- **Work to be completed**
Copy, from the material below, each line that contains the word "button".

- **Dataset excerpts**
▬▬▬

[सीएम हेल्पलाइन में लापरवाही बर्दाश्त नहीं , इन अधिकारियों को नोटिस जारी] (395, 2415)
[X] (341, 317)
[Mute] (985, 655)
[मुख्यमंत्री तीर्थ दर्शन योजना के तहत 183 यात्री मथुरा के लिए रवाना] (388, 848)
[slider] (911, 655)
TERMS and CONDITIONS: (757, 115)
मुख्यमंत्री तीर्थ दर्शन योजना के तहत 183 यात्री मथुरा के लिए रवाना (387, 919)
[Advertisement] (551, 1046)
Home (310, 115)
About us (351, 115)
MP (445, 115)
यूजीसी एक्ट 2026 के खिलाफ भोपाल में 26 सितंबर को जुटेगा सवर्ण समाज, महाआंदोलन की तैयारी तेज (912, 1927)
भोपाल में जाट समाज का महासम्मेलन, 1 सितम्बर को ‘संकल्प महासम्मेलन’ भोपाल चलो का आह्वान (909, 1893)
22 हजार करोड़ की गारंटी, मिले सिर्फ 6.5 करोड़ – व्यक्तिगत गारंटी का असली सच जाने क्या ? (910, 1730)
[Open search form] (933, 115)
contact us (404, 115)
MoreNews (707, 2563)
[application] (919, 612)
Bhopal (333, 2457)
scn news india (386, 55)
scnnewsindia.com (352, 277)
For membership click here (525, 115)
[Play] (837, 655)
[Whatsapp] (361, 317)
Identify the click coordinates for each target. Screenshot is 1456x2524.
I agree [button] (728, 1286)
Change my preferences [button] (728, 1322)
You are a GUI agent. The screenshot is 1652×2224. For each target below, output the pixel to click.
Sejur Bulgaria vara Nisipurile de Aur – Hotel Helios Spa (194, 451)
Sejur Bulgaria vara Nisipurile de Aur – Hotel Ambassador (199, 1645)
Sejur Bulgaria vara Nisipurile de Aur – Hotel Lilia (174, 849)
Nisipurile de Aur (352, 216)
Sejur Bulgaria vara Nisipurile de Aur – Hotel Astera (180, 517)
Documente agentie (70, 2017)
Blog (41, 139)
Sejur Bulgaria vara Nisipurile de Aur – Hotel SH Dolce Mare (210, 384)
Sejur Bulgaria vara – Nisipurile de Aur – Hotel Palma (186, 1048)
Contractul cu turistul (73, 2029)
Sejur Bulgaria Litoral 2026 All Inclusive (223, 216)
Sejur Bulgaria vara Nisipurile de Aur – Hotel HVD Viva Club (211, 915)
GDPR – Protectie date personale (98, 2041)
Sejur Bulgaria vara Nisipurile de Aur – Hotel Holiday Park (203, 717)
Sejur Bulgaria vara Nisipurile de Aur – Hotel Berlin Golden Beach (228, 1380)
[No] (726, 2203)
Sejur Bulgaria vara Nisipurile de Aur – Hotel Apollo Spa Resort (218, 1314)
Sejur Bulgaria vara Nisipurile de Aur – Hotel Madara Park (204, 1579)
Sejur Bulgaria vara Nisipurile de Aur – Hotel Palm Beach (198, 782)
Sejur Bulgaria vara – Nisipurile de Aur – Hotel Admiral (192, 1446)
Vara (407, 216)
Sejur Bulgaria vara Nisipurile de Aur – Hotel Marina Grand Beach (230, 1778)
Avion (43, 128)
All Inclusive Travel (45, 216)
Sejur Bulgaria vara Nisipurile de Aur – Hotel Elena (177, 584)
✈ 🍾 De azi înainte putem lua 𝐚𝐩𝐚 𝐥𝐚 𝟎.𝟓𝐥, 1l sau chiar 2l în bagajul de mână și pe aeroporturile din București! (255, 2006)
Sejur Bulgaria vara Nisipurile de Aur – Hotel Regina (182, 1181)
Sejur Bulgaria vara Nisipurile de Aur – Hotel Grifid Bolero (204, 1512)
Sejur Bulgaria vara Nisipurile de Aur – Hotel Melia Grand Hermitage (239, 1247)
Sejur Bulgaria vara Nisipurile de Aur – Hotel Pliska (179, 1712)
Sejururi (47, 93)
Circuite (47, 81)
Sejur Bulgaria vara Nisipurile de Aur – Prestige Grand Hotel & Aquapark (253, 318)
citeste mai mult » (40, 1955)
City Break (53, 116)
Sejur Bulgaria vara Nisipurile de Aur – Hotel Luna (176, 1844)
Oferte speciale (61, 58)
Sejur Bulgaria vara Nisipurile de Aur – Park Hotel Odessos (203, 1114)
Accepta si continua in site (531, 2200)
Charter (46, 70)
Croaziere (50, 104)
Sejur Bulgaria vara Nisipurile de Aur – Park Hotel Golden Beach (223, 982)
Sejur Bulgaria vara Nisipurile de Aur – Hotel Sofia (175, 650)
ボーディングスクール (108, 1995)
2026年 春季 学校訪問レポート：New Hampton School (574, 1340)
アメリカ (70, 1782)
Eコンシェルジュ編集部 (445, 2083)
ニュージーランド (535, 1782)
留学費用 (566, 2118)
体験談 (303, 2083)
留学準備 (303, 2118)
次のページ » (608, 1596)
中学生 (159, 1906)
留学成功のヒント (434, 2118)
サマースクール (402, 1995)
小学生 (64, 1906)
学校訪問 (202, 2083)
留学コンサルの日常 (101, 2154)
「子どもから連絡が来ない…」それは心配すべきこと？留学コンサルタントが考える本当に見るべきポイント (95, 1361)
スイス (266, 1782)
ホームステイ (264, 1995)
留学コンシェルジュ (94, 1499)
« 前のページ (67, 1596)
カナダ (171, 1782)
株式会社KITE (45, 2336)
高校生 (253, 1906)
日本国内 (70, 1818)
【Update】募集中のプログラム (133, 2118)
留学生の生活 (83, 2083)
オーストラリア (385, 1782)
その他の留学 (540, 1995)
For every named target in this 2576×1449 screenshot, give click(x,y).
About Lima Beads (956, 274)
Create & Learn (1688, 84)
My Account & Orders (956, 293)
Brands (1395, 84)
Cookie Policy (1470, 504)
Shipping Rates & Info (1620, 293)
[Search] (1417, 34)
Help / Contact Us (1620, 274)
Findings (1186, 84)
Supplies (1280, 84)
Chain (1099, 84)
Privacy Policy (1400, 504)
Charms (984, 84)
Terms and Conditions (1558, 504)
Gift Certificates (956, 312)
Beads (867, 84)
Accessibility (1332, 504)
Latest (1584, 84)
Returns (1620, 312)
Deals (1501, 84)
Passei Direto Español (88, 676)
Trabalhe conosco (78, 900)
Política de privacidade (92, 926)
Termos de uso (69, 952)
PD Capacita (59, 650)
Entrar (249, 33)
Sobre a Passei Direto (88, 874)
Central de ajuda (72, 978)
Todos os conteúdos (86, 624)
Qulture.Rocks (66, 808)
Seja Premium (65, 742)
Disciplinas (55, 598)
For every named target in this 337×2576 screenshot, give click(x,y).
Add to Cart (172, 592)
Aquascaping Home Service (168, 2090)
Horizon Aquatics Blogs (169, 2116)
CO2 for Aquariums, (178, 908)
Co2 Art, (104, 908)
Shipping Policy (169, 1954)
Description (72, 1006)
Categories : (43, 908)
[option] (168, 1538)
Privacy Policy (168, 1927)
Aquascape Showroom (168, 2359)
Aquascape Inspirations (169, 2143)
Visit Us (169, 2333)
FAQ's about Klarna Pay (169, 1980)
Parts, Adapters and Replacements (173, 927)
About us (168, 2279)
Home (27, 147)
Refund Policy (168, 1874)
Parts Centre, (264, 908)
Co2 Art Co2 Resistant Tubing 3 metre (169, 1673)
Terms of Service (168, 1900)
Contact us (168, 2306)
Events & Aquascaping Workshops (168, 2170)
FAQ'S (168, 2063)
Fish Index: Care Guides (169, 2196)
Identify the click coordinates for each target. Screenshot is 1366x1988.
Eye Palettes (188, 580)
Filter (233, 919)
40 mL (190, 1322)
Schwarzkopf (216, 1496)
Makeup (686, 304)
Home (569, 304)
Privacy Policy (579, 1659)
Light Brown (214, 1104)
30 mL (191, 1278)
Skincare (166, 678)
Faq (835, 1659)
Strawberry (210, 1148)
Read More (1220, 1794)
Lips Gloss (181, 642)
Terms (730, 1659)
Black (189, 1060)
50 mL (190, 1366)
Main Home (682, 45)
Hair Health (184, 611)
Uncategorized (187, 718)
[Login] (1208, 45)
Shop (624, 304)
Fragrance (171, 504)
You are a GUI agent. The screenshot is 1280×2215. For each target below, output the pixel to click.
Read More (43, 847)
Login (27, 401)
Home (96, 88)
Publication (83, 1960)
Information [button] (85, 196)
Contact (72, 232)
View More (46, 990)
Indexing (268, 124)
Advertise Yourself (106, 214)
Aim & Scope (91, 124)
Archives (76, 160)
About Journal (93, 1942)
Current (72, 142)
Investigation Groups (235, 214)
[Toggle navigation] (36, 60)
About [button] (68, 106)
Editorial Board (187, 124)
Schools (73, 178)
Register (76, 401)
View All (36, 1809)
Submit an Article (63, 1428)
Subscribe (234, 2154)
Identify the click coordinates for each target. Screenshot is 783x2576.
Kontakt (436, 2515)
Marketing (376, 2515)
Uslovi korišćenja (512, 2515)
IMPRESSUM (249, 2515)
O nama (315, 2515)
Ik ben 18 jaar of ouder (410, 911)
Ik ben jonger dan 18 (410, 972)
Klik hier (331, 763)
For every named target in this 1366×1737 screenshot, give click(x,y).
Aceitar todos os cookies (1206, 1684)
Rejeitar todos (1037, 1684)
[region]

▬▬▬

- **Result**
I agree [button] (728, 1286)
Change my preferences [button] (728, 1322)
Information [button] (85, 196)
About [button] (68, 106)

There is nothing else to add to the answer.